**Kutipan Bacaan**
Siapa yang tak kenal saus? Penyuka bakso, mi ayam, serta makanan cepat saji pasti sangat akrab dengan penyedap tambahan yang satu ini. Bagi sebagian kalangan, saus merupakan penyedap tambahan yang wajib tersedia.
Saus biasa ditemui di restoran, warung makan atau lapak jajanan pinggir jalan. Ada beraneka ragam jenis saus yang beredar di pasaran, seperti saus sambal, saus tomat maupun kecap manis. Jenis penyedap ini memang telah digunakan secara luas di dunia kuliner, karena bisa menghadirkan cita rasa yang khas.
Bukan sekadar tak afdol, apabila saus tak menemani sejumlah hidangan atau kudapan. Saus pun diyakini dapat memberikan arti lebih secara visual pada makanan. Warnanya yang merah mampu menggugah selera. Apalagi, bila rasanya lezat, maka kudapan atau hidangan pun menjadi lebih nikmat disantap.

**Kumpulan Latihan**
(1) Tuliskan ulang bagian teks tentang saus tanpa perubahan, mulai dari "Saus biasa ditemui" dan berakhir pada "lebih nikmat disantap.".
(2) Ubah paragraf teks tentang saus yang diawali "Saus biasa ditemui" menjadi daftar butir yang lebih ringkas, dengan tetap memuat fakta pokoknya.

**Data Tercatat**
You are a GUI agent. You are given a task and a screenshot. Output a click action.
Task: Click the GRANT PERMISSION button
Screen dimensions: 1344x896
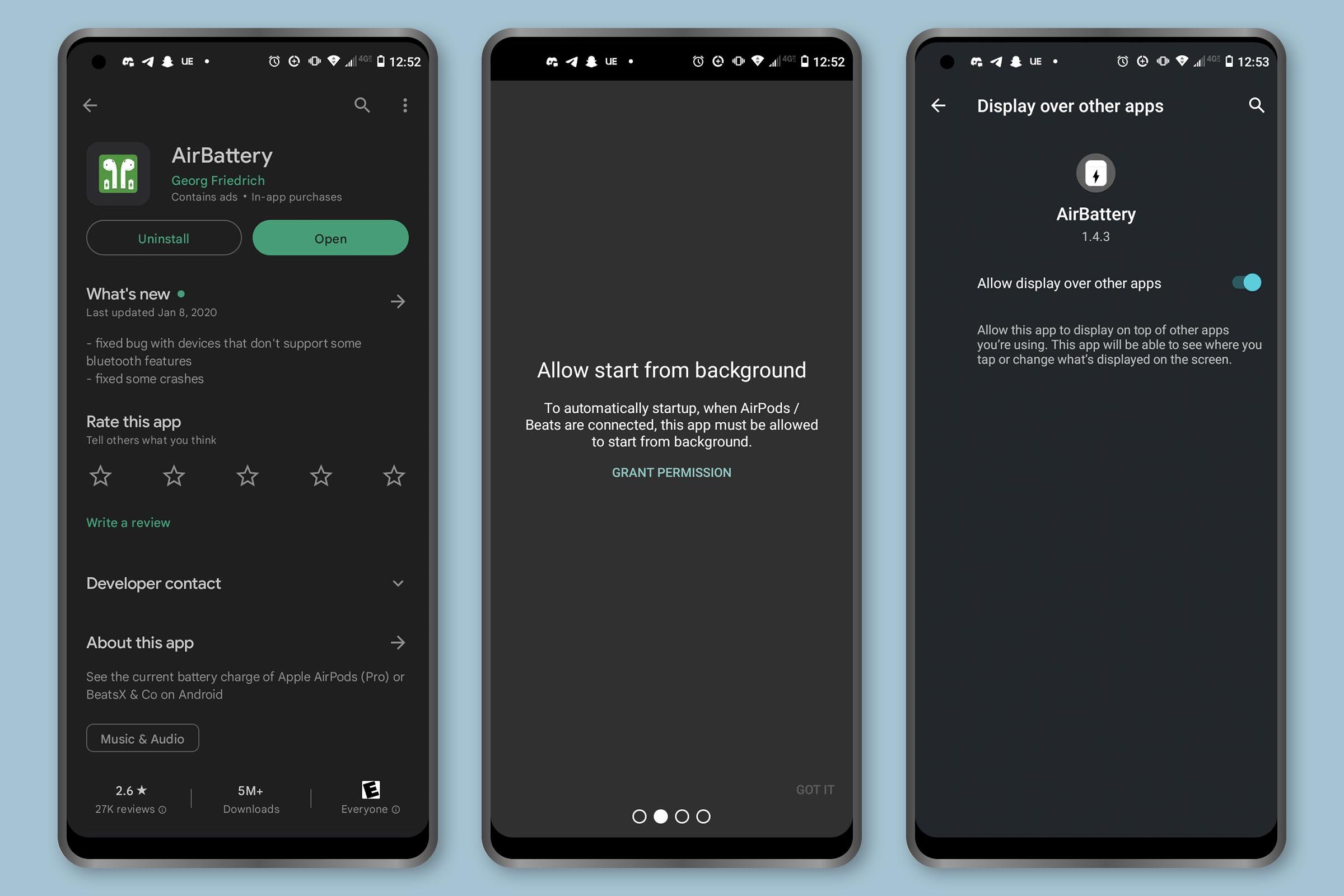[x=671, y=472]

**Jawaban Berurutan**
(1)
Saus biasa ditemui di restoran, warung makan atau lapak jajanan pinggir jalan. Ada beraneka ragam jenis saus yang beredar di pasaran, seperti saus sambal, saus tomat maupun kecap manis. Jenis penyedap ini memang telah digunakan secara luas di dunia kuliner, karena bisa menghadirkan cita rasa yang khas.
Bukan sekadar tak afdol, apabila saus tak menemani sejumlah hidangan atau kudapan. Saus pun diyakini dapat memberikan arti lebih secara visual pada makanan. Warnanya yang merah mampu menggugah selera. Apalagi, bila rasanya lezat, maka kudapan atau hidangan pun menjadi lebih nikmat disantap.

(2)
- Saus biasa ditemui di restoran, warung makan, dan lapak jajanan pinggir jalan.
- Jenis saus di pasaran beraneka ragam, misalnya saus sambal, saus tomat, dan kecap manis.
- Saus digunakan secara luas di dunia kuliner karena bisa menghadirkan cita rasa yang khas.